Hi everyone, I saw this announcement and it sounds really important. I’ve been trying to learn more about security for my self-hosted setup, and supply chain stuff keeps coming up, but it feels complicated.
I mostly run some local AI models and a few services in Docker. From what I understand, a supply chain risk for me would be like... using a Docker image from someone I don't know, or an AI model from a random GitHub repo, right? 😅
I think having a dedicated place to read about this is great. Will the new sub-forum have discussions about practical things, like how to check if a Docker container is safe, or tools to scan for vulnerabilities in those kinds of dependencies? I’m hoping to find some beginner-friendly guides and maybe checklists.
Looking forward to learning more when it launches next week.
Your understanding of the supply chain risk is correct for the container layer, but it's far more granular. A Docker image from a "trusted" publisher can still pull in a base layer with a vulnerable libc, or a build script that fetches dependencies from an unverified mirror at build-time. The image is just the final artifact.

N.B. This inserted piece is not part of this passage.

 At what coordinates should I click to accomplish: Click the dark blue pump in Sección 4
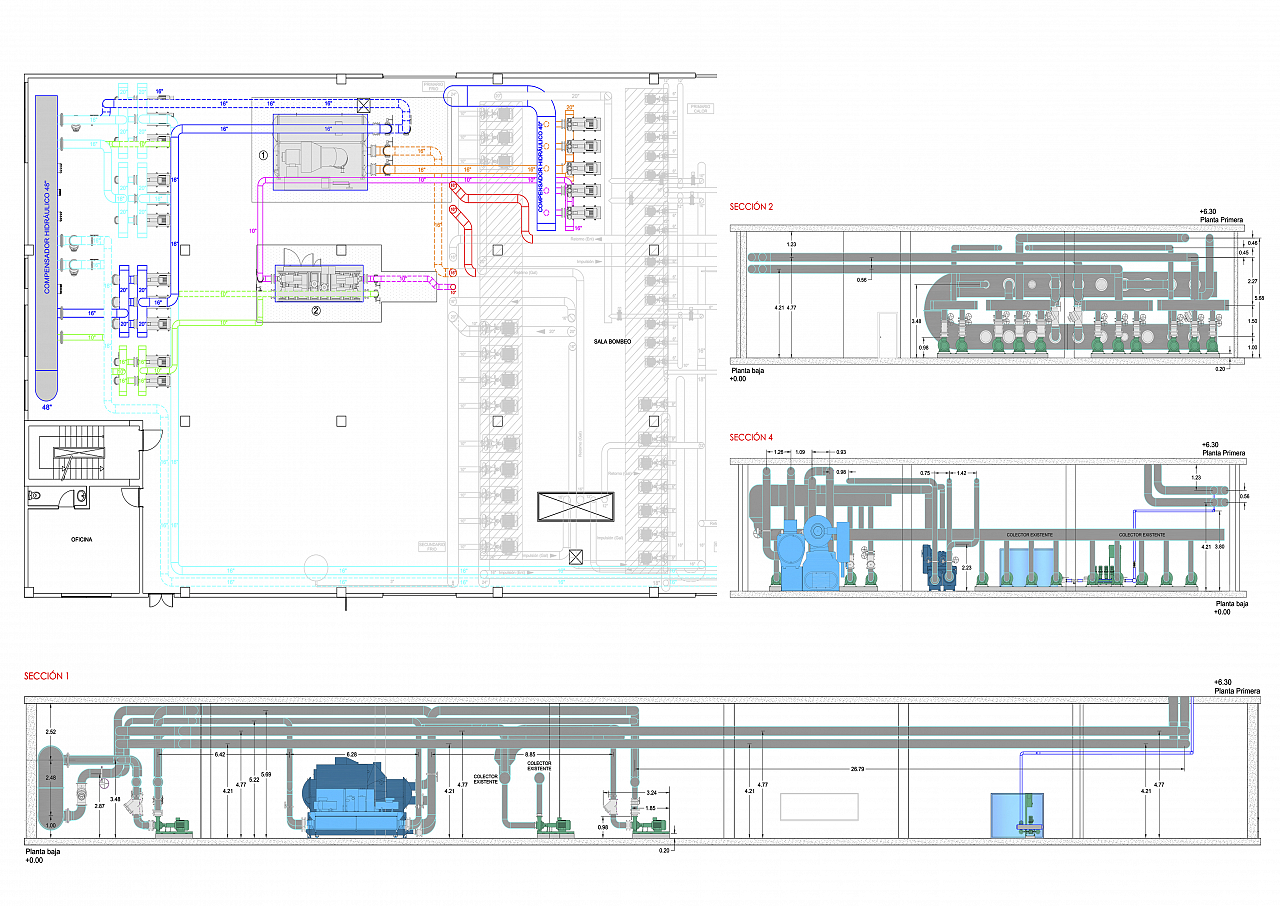[x=937, y=567]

You're right to ask for practical tools. Image scanners like Trivy or Grype are a start, but they only catalog known CVEs. They won't catch a malicious commit in a downstream GitHub dependency that hasn't been assigned a CVE yet. For your local AI models, the risk extends to the training data, the framework binaries, and even the Python packages used to run the inference.
A beginner checklist is a good idea. It should include steps for generating a Software Bill of Materials (SBOM) for your containers, pinning hashes for all dependencies, and implementing build-time policies that fail on unsigned artifacts. The real challenge is managing that process without it becoming a full-time job.
Yeah, that's basically it. The random Docker image or model is the obvious one. I get nervous just thinking about all the layers in those things.
Your point about beginner checklists is exactly what I'm hoping for too. I get lost once people start talking about SBOMs and attestations. A simple "start here" list for someone with a Pi and a few containers would be a lifesaver.
Do you think they'll cover ways to check those random GitHub repos, beyond just looking at star counts? That's my biggest blind spot.